Because this nanoencapsulation strategy holds such promise, we’ve established a partnership with Dr. Jeffrey Hubbell, Professor and Director of the Integrative Biosciences Institute, and Professor of the Institute for Chemical Sciences and Engineering at Ecole Polytechnique Fédérale de Lausanne in Switzerland. Dr. Hubbell is world renowned for his work with biomaterials for tissue engineering and drug delivery. Our collaboration will focus on developing new encapsulation devices and investigating strategies for local drug delivery at the transplant site.
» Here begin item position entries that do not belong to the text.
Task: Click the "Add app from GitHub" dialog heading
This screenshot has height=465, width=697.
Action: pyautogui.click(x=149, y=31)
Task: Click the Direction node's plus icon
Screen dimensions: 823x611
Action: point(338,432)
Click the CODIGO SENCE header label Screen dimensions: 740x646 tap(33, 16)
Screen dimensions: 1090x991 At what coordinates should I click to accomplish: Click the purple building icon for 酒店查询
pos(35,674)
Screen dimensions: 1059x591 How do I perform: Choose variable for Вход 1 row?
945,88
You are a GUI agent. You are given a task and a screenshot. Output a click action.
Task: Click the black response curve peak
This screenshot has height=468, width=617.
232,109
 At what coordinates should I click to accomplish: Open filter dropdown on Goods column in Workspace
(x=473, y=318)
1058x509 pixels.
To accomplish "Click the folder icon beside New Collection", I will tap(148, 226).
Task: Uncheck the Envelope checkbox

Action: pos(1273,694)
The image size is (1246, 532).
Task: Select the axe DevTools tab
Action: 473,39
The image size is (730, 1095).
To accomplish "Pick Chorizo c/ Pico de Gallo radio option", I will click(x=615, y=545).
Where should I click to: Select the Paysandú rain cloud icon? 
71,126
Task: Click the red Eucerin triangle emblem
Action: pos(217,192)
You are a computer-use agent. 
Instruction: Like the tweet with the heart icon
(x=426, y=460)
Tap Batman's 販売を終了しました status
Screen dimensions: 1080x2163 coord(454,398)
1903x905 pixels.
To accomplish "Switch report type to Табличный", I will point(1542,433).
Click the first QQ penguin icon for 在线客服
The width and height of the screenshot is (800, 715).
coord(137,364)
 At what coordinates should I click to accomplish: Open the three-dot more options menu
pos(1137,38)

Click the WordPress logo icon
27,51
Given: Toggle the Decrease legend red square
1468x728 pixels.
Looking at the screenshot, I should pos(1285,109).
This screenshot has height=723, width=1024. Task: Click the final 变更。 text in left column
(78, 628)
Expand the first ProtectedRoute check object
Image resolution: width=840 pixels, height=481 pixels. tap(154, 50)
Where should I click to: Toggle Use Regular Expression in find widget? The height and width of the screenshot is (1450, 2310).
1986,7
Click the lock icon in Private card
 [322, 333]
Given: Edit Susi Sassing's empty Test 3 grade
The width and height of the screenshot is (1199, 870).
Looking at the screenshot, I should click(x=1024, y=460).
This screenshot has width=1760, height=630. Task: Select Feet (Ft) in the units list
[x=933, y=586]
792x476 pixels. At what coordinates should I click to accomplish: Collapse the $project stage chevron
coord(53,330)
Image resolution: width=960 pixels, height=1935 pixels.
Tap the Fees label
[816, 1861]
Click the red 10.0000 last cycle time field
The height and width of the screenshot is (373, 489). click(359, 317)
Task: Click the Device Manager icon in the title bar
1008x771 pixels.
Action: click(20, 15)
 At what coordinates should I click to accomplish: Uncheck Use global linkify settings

Leading to a Cure: How this Research Supports our Mission
By coating islet cells with nanoscale layers and creating a type of “camouflage,” transplanted cells will go unnoticed by the body.  The coating prevents attacks from the immune system, could decrease the need for anti-rejection drugs, helps to avoid inflammation in the area of the transplant, yet still allows cells to sense glucose in the blood and secrete insulin.

Nanoencapsulation of Islet Cells
Traditional microencapsulation (left) created dead space between the protective coating and the islet. Nanocapsules (right) conform to the cell’s outer membrane thereby eliminating this space, dramatically improving vital oxygen delivery and reducing the volume of transplantable cells.